Funder National Science Foundation (US)
Recipient Organization University of Wisconsin-Madison
Country United States
Start Date Aug 01, 2021
End Date Jul 31, 2025
Duration 1,460 days
Number of Grantees 3
Roles Principal Investigator; Co-Principal Investigator; Former Principal Investigator
Data Source National Science Foundation (US)
Grant ID 2114620
Grant Description

Tropical cyclone (TC) prediction is often divided into two components: (1) the prediction of the TC track, defined as the path that the center of the cyclone traces as it moves, and (2) the prediction of the TC intensity, defined by the strength of the maximum sustained surface wind near the base of the eye wall. Despite substantial improvement in the prediction of TC track, the accurate prediction of TC intensity and intensity change remains a particularly challenging forecast problem.

TC intensity is related to the minimum surface pressure at the center of the storm, as well as to an overturning (i.e. vertical) mass circulation. The overturning circulation, comprised of inflow into the base of the TC eyewall driven by the effects of surface friction, ascent in the inner eyewall and then outflow away from the TC at high levels in the upper troposphere/lower stratosphere effectively converges the Earth’s spin into the eyewall creating the high winds.

Traditionally the intensity of the TC has been explained as an effect of the low surface pressure at the center of the storm, maintained by upper-level latent heating, that consequently drives the overturning circulation. This study for the first time will approach TC intensity as a direct dynamic response to the changing strength of overturning circulation of the TC and treat the surface pressure change as a dynamic response to these processes rather than the cause.
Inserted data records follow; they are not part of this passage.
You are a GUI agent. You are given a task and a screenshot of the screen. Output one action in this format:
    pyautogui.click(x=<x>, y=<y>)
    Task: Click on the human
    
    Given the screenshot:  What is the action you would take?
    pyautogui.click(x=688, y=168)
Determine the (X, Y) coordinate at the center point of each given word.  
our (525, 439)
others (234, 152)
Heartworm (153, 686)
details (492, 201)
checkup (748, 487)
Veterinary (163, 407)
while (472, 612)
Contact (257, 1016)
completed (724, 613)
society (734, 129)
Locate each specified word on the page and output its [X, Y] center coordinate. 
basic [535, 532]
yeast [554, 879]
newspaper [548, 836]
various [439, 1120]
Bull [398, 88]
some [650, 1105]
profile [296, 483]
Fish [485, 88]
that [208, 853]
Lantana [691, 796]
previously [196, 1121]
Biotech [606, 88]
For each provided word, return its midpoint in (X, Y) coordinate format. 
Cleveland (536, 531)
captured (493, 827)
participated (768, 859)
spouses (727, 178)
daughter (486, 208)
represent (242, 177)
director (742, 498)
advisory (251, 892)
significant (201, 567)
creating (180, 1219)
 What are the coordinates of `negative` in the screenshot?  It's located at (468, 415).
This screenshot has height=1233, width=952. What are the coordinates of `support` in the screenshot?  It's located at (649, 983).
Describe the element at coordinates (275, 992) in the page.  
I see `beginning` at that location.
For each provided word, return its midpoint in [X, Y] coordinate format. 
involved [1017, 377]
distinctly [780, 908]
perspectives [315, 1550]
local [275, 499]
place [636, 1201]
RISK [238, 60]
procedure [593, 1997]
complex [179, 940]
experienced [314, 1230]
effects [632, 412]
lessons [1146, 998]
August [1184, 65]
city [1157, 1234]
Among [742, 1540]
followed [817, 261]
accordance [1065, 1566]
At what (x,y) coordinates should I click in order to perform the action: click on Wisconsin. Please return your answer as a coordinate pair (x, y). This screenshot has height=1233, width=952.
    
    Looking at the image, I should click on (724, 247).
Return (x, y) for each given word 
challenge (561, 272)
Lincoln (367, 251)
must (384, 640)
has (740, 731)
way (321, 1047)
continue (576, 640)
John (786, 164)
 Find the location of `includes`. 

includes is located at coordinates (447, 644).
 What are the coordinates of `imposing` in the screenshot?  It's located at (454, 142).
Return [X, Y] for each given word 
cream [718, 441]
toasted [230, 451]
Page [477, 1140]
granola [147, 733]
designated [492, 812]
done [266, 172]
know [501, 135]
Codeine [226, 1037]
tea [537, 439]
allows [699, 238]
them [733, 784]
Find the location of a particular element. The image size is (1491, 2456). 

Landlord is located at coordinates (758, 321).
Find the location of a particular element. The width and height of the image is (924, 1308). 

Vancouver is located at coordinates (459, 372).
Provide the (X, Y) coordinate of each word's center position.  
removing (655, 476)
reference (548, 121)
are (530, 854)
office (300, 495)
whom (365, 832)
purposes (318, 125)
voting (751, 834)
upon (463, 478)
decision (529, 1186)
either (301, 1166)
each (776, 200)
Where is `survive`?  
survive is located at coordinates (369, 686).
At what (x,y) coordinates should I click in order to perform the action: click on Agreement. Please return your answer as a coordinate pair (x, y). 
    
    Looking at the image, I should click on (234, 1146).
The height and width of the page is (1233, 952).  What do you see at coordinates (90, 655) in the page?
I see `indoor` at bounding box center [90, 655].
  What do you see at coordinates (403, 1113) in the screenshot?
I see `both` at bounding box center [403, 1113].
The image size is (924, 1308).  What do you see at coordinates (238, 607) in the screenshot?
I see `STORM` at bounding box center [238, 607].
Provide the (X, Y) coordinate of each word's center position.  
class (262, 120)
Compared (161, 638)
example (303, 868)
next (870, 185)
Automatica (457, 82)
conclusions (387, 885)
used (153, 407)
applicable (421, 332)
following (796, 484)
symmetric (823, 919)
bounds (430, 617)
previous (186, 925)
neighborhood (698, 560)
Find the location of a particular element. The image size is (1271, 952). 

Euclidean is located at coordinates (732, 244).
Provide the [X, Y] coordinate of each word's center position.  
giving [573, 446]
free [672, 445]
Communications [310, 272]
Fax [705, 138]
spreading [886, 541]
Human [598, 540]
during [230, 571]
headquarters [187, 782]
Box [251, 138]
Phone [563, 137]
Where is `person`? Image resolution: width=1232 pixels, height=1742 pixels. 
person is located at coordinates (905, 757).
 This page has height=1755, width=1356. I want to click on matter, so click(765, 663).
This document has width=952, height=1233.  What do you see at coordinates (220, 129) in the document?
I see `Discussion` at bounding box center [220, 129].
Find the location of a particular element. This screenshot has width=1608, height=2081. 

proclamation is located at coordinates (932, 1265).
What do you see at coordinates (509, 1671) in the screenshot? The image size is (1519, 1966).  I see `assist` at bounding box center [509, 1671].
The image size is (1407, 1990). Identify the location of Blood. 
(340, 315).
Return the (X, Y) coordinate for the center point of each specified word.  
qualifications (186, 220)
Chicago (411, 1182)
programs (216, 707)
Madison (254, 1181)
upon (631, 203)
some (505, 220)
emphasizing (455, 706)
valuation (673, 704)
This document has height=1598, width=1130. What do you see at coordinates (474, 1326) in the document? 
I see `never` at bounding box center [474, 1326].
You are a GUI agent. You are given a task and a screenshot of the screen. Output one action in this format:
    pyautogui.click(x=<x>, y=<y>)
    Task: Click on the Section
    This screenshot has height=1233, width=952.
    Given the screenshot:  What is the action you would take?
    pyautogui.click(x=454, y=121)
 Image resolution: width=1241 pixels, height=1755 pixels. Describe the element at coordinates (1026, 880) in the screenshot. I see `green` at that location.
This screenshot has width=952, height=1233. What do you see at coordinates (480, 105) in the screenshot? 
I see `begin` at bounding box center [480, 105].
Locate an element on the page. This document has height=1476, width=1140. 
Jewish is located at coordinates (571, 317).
This approach opens the real possibility that environmental resistance to, or encouragement of the overturning circulation, is at the core of why a TC intensifies or struggles, ultimately attaching TC intensification to environmental interaction. Anticipated outcomes of this research include: (1) an improved understanding of how the tropical cyclone overturning circulation interacts with weather phenomena in the environment surrounding the TC; (2) identification when and where hurricane aircraft reconnaissance should make observations of tropical cyclones to improve numerical forecast guidance of TC intensity change; (3) greater understanding of factors limiting predictability of TC intensity prior to impacts on coastal communities and marine interests.

The project will examine, through use of cloud resolving simulations, the relationships between the strength of the overturning mass circulation and TC intensity. Then, through the novel application of adjoint sensitivities, TC intensity will be related to perturbations made to environmental conditions in the outflow layer that are hypothesized to be driving TC intensity changes.

The study will introduce new adjoint-appropriate response functions as measures of TC intensity and the strength of the overturning circulation that explicitly monitor the coupling of the overturning circulation to the environment and the relationship between the overturning circulation and the TC intensity. Evaluation of the adjoint model output will be performed by diagnosis of the evolution of adjoint-derived initial condition perturbations, optimally configured to excite TC intensification along the forecast trajectory.

Evidence of any coupling of the TC overturning circulation to environmental circulations, particularly those pre-existing the TC will be sought. The project will train undergraduate and graduate students at University of Wisconsin - Madison, develop a new course of Dynamic Meteorology and Climatology, and contribute a session in American Meteorological Society’s annual meeting.

This award reflects NSF's statutory mission and has been deemed worthy of support through evaluation using the Foundation's intellectual merit and broader impacts review criteria.